:: Text provided ::
---
Imagine you’re sitting around a boardroom table or participating in an online workplace meeting. You and your colleagues are Black, Asian, Latinx, white, and mixed-race. Some identify as LGBTQIA. Some use a wheelchair or a cane. Some are visually impaired and use a text-to-speech function. Some are hard of hearing and use live captioning. Employees range in age from baby boomers to Generation Zers. Savvy office managers know this level of diversity in the business world is not only the right thing to do; it inspires innovation, improves services and products, and increases sales.
In the wake of national protests, companies are evaluating their diversity, equity, and inclusion policies to address where they fall short and brainstorming ways to create inclusive workplace cultures. Employers can take numerous steps to increase diversity and ensure people from all backgrounds feel welcome and accepted at work. First, however, it’s helpful to understand the state of diversity in the U.S. workforce and assess your company to create an informed action plan.
Workplace diversity today
The statistics are sobering. At present, Fortune 500 companies include only three Black CEOs. The U.S. population is 12.5 percent Black, but this demographic represents only 3.2 percent of senior leadership positions. Hispanics make up 18.3 percent of the population but make up only 4.3 percent of company executives. Asian Americans represent 5.6 percent of the U.S., but only 4.5 percent fill executive roles. Disabled people number approximately 20 million in the U.S. But only 34 percent of people with disabilities participate in the labor force, compared to 77 percent of people without disabilities.
In 2019, the Wall Street Journal’s research analysts ranked corporate sections and individual companies in the S&P 500 index with relation to diversity and inclusion. The 20 most diverse companies included numerous banks and insurers, followed by consumer-staples and communications-services industries.
However, the technology sector lags. For example, three years ago, 3 percent of Facebook’s employees were Black. That number has grown to just 3.9 percent. Other companies, including Microsoft, Apple, and Twitter, boast low single-digit increases. Google’s 2020 diversity report shows that almost half of its employees are white, and only 6.8 percent are Latinx. According to Microsoft’s 2019 diversity report, 6.2 percent of employees are Hispanic, compared to 52.1 percent of white employees.
Forty-seven percent of women in the U.S. are employed; however, they make up a much smaller minority of Amazon, Apple, Facebook, Google, and Microsoft. For instance, only 32.5 percent of Google’s new hires in 2019 were women.
---
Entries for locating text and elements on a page
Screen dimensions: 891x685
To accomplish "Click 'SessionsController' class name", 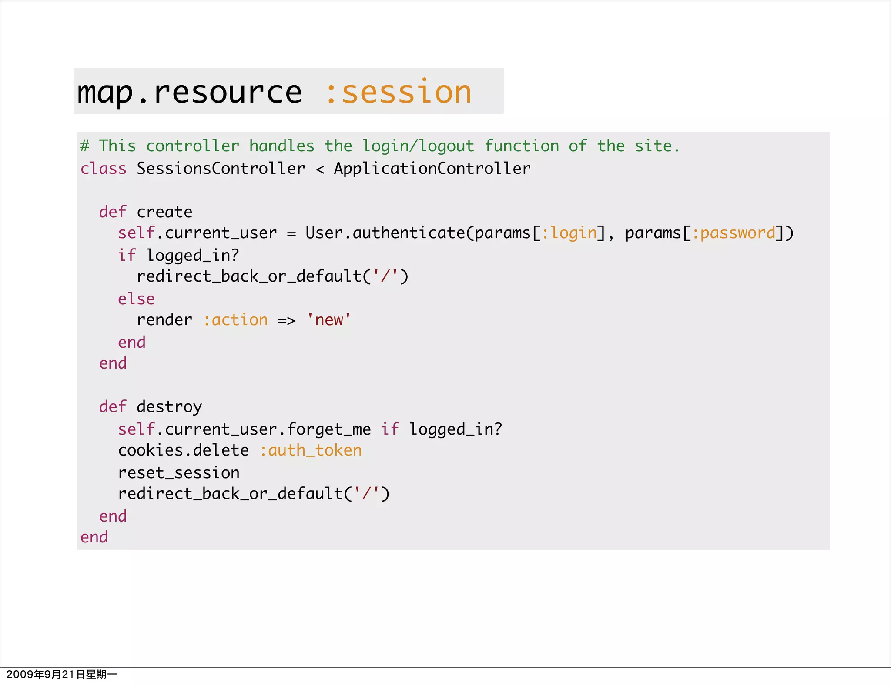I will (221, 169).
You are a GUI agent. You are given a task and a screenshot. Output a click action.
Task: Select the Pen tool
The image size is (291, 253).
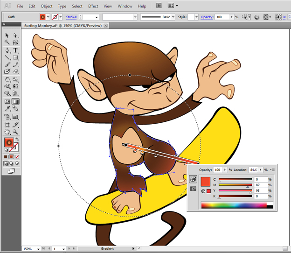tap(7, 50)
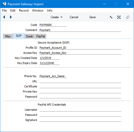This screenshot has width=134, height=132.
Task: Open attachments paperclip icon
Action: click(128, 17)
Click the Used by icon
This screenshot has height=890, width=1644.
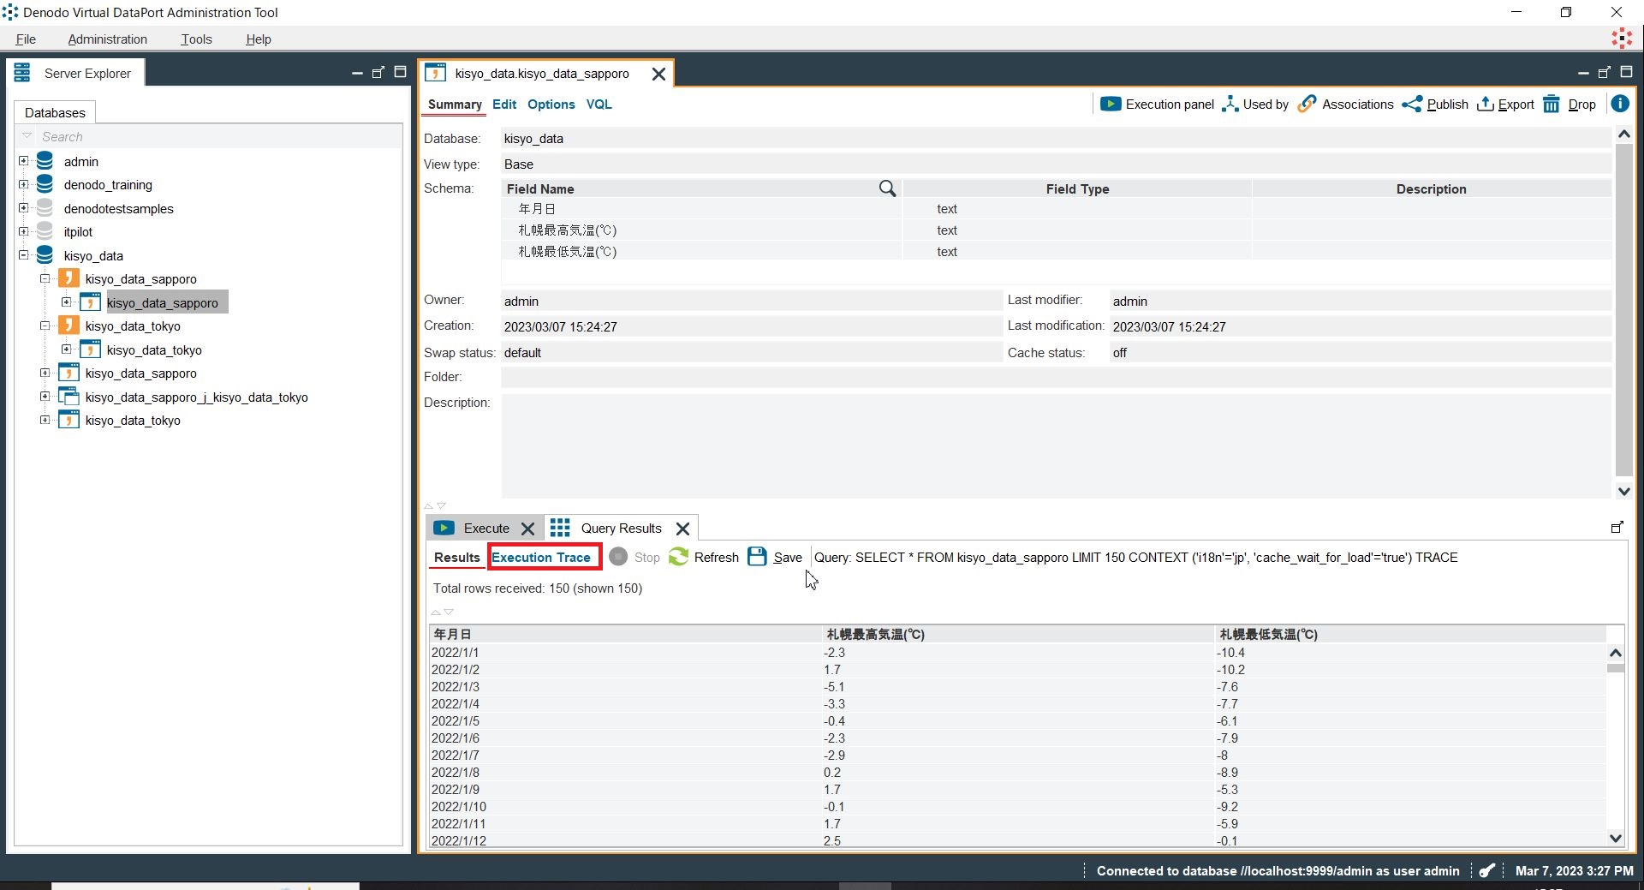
---
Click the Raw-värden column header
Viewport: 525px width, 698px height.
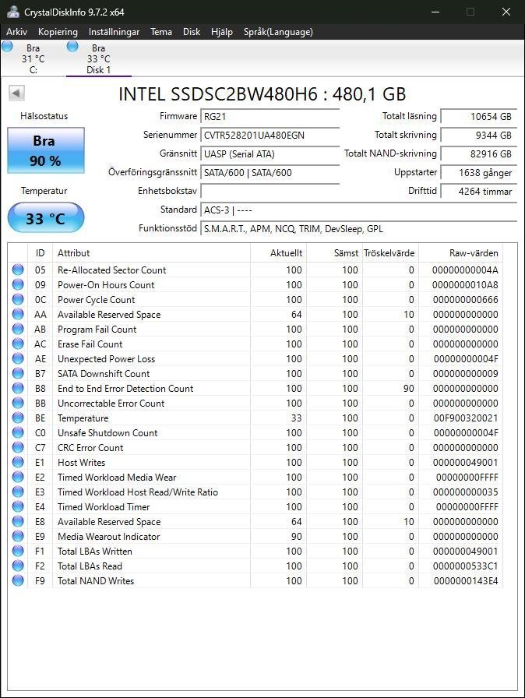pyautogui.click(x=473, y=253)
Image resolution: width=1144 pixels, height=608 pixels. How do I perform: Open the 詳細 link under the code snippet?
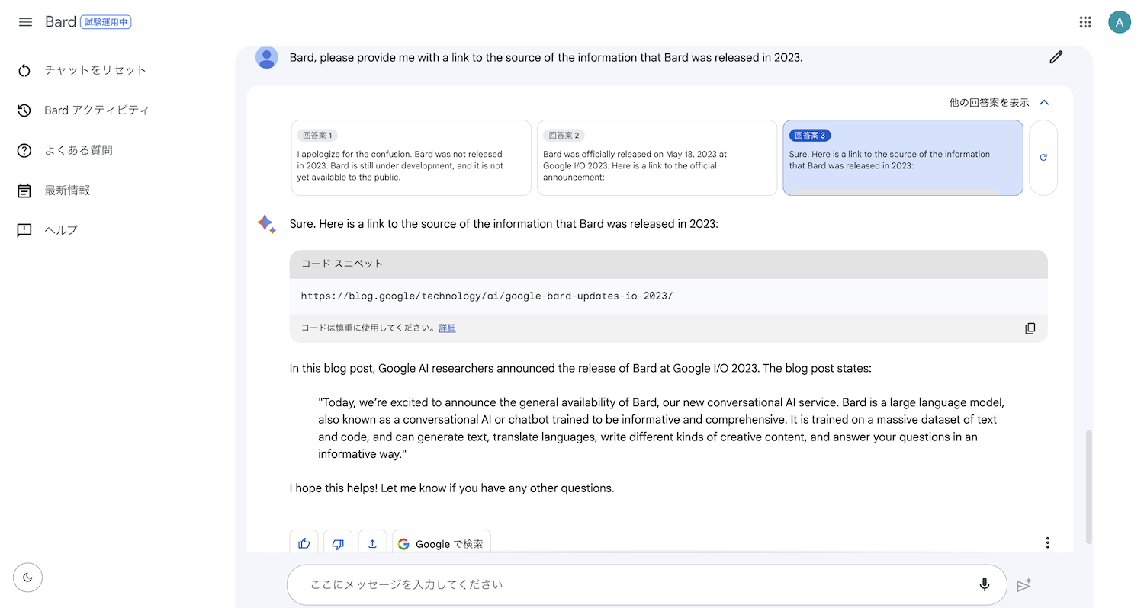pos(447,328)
---
:: What you are asked to do ::
Write what follows in the article on workplace diversity, picking up right after its last sentence. The records play no part in what comes next.

:: Task result ::
This lack of diversity hurts workers and companies. A 2020 Center for Talent Innovation study shows that 32 percent of Black employees, 23 percent of Asian employees, and 15 percent of Latinx employees say they’ve felt out of place at work because of their race or ethnicity. Many employers want to diversify and embrace a wide variety of workers in a safe and supportive space, but they’re unsure where to start.
How to build an inclusive workplace culture
Here’s a six-step plan to help you transform your office into an inclusive workplace.
Assess your current team
Along with analyzing workplace trends in recruiting and hiring, take a close look at each individual’s title and pay. Do employees at the same level with similar education and experience earn the same amount? Women and people of color historically earn less than their white male counterparts.
How long does it take employees to earn a promotion? Does your company provide equal access to additional growth opportunities? Do all workers have access to upper management and a voice in decision-making processes?
Along with assessing employee demographics, look at whether your workplace fosters an inclusive culture. Does each individual feel appreciated and treated with respect? If not, what are the specific complaints? Employee Assistance Programs (EAPs) provide counselors who maintain confidentiality as they listen to staff members’ complaints, and then work with supervisors to address issues.
Empowered with insights, office managers can improve diversity, equity, and inclusion in the workplace.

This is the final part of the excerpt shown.